Но благодаря Фрицу он получил возможность поговорить о работе с директором по персоналу в фирме, которой раньше руководил сам Фриц. И в которой, кстати, трудился и Эберхард.
— Ого, — сказал Эберхард на одном из наших воскресных семейных завтраков. — Получается, что мы в одно мгновение определились на работу. По мне, это довольно странно.
— Определение на работу не означает одновременного занятия высоких должностей, — проговорил Штефан. — Впрочем, директор по персоналу был просто очарован моим резюме. Я именно то, что им нужно.
— Ого! — недоверчиво сказал Эберхард.
— Этот человек кое-чем обязан мне со старых времен, — объяснил Фриц.
— Ах так! — вставила Эвелин.
— Они ищут человека на новое место в филиале в Чикаго, — произнес Штефан. — Я должен буду принять там руководство отделом маркетинга, пока дело наладится, и через пару лет вернуться в Германию. Это уникальный шанс. — Он посмотрел на меня.
Очевидно, я не смела даже в мыслях как-то лишить его этого уникального шанса.
— Чикаго очень далеко, — произнес Оливер и тоже посмотрел на меня.
Я пожала плечами. Я не собиралась ехать в Чикаго, но здесь это никого не касалось.
— Чикаго звучит заманчиво, — мечтательно произнесла Эвелин. — Там бывает по меньшей мере четыре времени года.
— Ого, — подхватил Эберхард, обращаясь к Штефану. — На такое место существует как минимум триста претендентов. Ты не думаешь, что твои шансы не так уж и велики? Я бы сказал, почти нулевые.
— А я бы сказал, что идеально подхожу для этой работы, — заявил Штефан. — Кроме того, директор по персоналу кое-чем обязан папе.

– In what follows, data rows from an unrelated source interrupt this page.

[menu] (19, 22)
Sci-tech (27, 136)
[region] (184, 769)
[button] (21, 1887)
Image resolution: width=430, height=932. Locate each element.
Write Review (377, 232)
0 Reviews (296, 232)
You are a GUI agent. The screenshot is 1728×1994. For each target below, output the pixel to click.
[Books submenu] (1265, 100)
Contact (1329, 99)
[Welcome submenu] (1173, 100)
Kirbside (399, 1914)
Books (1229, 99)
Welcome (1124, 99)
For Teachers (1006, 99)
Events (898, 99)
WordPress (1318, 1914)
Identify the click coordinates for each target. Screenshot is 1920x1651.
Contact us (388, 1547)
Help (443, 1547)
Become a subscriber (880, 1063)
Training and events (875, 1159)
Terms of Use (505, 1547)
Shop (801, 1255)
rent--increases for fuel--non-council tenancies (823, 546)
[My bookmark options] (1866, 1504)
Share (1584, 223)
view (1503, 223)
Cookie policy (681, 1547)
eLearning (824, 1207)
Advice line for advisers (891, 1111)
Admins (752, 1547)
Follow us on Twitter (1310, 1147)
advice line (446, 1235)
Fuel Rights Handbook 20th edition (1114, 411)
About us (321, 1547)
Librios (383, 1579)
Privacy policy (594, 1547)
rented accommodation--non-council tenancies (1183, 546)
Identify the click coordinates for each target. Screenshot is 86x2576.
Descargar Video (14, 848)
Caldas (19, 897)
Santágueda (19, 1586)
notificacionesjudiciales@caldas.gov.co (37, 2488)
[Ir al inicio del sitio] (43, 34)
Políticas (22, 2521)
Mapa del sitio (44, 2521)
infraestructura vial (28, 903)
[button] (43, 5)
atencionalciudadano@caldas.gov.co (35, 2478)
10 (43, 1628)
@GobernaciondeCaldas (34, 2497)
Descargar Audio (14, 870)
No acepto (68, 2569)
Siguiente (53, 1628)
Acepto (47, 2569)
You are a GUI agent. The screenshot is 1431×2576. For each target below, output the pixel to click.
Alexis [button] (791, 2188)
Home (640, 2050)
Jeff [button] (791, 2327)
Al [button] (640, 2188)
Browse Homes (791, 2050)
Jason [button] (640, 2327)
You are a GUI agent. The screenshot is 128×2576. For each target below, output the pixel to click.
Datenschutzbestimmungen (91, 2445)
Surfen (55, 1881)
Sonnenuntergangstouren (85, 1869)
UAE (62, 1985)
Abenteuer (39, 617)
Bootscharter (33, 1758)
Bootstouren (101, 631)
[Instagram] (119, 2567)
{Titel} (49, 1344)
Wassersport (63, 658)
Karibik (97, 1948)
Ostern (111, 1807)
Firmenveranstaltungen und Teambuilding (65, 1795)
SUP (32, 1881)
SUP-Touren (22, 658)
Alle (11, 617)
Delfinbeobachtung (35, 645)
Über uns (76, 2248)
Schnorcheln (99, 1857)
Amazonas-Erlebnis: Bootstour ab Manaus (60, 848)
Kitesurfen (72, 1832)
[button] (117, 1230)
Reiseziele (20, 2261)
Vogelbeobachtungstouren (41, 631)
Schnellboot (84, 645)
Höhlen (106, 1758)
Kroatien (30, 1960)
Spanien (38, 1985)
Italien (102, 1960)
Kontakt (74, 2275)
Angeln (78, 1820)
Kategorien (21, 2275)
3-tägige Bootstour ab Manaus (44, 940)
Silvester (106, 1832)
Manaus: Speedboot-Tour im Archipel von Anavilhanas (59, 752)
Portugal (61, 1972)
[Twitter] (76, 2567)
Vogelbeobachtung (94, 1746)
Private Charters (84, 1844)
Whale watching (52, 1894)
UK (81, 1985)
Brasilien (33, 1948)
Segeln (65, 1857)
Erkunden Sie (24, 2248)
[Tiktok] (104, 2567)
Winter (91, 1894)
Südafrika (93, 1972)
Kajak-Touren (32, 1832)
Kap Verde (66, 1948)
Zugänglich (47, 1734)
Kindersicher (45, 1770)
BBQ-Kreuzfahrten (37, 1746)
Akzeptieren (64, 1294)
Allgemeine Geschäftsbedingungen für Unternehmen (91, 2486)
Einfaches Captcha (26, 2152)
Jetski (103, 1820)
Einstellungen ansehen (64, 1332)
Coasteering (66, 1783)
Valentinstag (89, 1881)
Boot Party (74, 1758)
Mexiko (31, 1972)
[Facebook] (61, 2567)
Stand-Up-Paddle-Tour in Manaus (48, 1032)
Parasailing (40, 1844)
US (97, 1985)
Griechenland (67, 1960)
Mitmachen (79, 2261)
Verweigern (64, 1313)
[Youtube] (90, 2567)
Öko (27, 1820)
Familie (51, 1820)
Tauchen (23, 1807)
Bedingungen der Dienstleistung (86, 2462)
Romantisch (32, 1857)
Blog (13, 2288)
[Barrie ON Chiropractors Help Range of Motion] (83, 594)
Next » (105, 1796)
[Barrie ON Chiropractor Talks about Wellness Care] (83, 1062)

— Этому директору слегка за тридцать. Когда ты уходил на пенсию, — заметил Эберхард, обращаясь к Фрицу, — он, должно быть, ходил в детский сад.
— Я только десятый год на пенсии, — уточнил Фриц. — А малыш Юрген — это было, видимо, имя директора по персоналу, — был тогда самым младшим членом моего штаба. Он мне за многое должен быть признателен.
— Как хорошо для Штефана, — сказал Эберхард.
— Как хорошо для всех нас, — подтвердила Эвелин. — Ты, кажется, тоже имеешь свой кусок хлеба на этой фирме, Эберхард?
— Мы познакомились с Эби, когда он уже давно там работал, — агрессивно вступилась за мужа Катинка. — Эби получил эту работу просто потому, что хороший специалист, а не благодаря каким-то отношениям.
— Я тоже хороший специалист, — проговорил Штефан. — А связи сегодня нужны только для того, чтобы иметь возможность показать, насколько ты хорош.
— Правильно, — согласился Фриц и положил одну руку на плечо Оливера, а вторую — на плечо Штефана. — Я верю, что скоро у меня будет возможность начать гордиться своими сыновьями. Один сделает карьеру на моей фирме, а второй — на телевидении. Шоу Оливера произведет фурор, скажу я вам.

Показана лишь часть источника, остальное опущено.